If there are no acorns around they will


----------



## Fortyneck (Oct 8, 2010)

breiner11 said:


> If there are no acorns around they will


+1 ^


----------



## -bowfreak- (Oct 18, 2006)

breiner11 said:


> If there are no acorns around they will


I will also add that they will only eat them if their is very little readily available food. I wouldn't say they are starving if they eat hickory nuts but the cupboard is pretty bare.


----------



## Viper69 (Feb 4, 2003)

Ive never seen them eat them.


----------



## cahelle1 (Nov 24, 2008)

the bears do


----------



## I like Meat (Feb 14, 2009)

Never seen them do it.... to hard to chew.....but squirrels love 'em ...... I have limited out many times near a good hickory tree or grove.....


----------



## M.Magis (Oct 2, 2003)

Deer can not, and do not, eat hickory nuts. Unless you all have a totally different hickory nut than the two we have around here, they are MUCH too hard for a deer to eat.


----------



## old Graybeard (Nov 3, 2005)

I have had a stand in a group of hickory trees for the past 5 years because of their location.

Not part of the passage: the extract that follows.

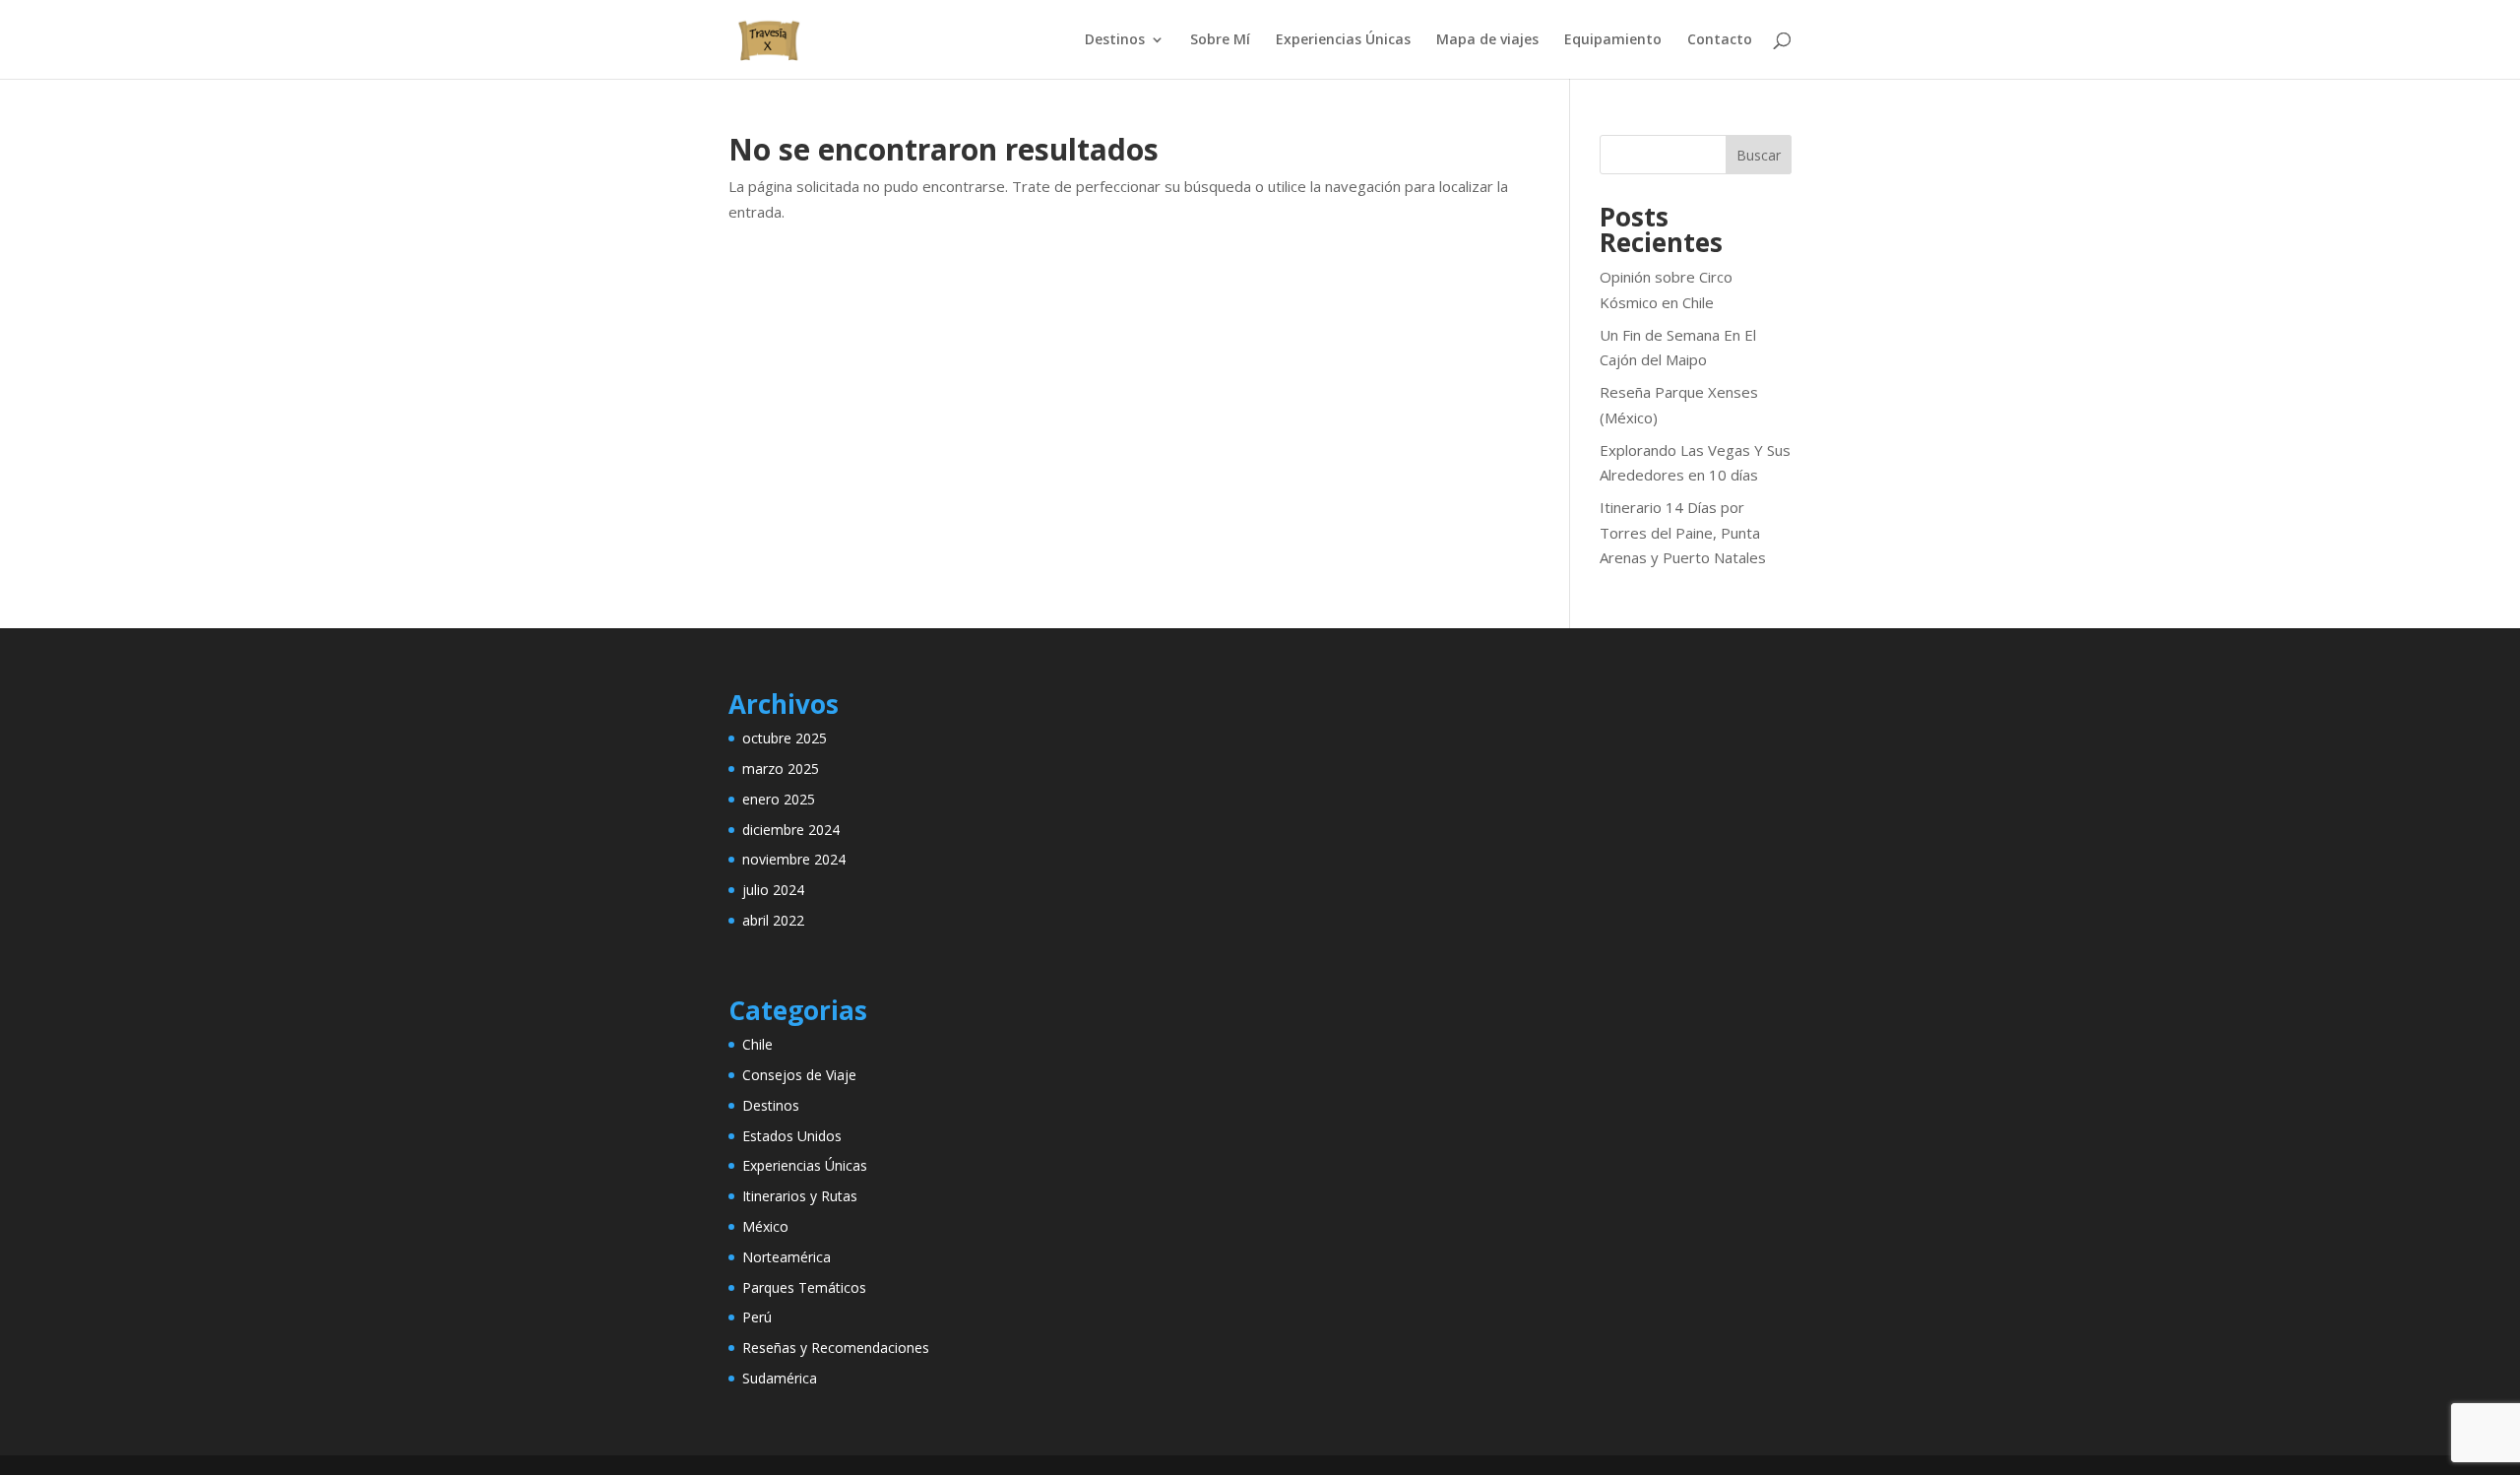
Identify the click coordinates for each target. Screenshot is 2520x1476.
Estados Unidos (792, 1135)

I often watch the deer reach up and chew off some of the leaves but have never once seen them try any of the nuts.


----------



## Viper69 (Feb 4, 2003)

m.magis said:


> deer can not, and do not, eat hickory nuts. Unless you all have a totally different hickory nut than the two we have around here, they are much too hard for a deer to eat.


x2!


----------



## doubledwv (Jul 20, 2011)

I have in my front yard a hickory tree, I call them pig nuts, there a smaller nut than the large hickory nut, they do eat them when theres not much left for them to eat,


----------



## WEEGEE (Oct 13, 2007)

never seen one eat hickory nuts..seen them eat birds ,but not the nuts.
but i've eaten the deer, and the nuts,and the squirrel, that eats the nuts.
but i've never eaten a bird, with nuts...


----------



## Stanley (Jan 18, 2005)

With the amount of teeth deer have it would be impossible for them to crack the hull of a shag bark hickory nut.


----------



## B&C_less (Jun 10, 2008)

Now they'll probably come out with a hickory nut "cruncher"


----------



## Epinepherine (Mar 4, 2006)

A stand I've hunted out of for years has 4-5 hickory trees 30-50 yds to the south of it. In over 10 yrs of hunting that stand off and on, I've never seen any sign of deer eating them.


----------



## pbuck (Mar 30, 2010)

They WILL eat what we call a pig hickory nut. I killed the first deer I ever got mounted while he was crunching away on them. Fact, I set up in that area because the deer where eating them every night. That said, I've never seen them eating a shag bark hickory nut.


----------



## daltongang (Jul 29, 2009)

Some years they walk right past them, then the next time they can't pick them up fast enough.


----------



## fryguy519 (Mar 6, 2010)

I hunt a place with a lot of hickory trees around and have never seen a deer eat them. Hickory nuts are rock hard.


----------



## Twitch (Oct 14, 2007)

I've never seen deer eat hickory nuts.


----------



## mikel m14 (Jul 24, 2006)

I have also never seen deer eat hickory nuts


----------



## Liv4Rut (Mar 24, 2006)

I have never seen deer eat hickory nuts as well. I have hunted out of many hickory trees and they never eat them.


----------



## ridgehunter64 (Jul 26, 2011)

Yes,

Beyond any doubt deer do eat hickory nuts! I have a video of a deer eating a hickory nut that is 2 minutes long. He rolls the nut in his mouth like a jawbreaker. I live in northeast Iowa and I often feed hickory nuts to deer in an inclosure at a nearby park. The buck is a 160 inch 10 pointer this year. They roll them around in their mouths and it makes lots of noise and guess what. The other deer hear it and they come running for hickory nuts. 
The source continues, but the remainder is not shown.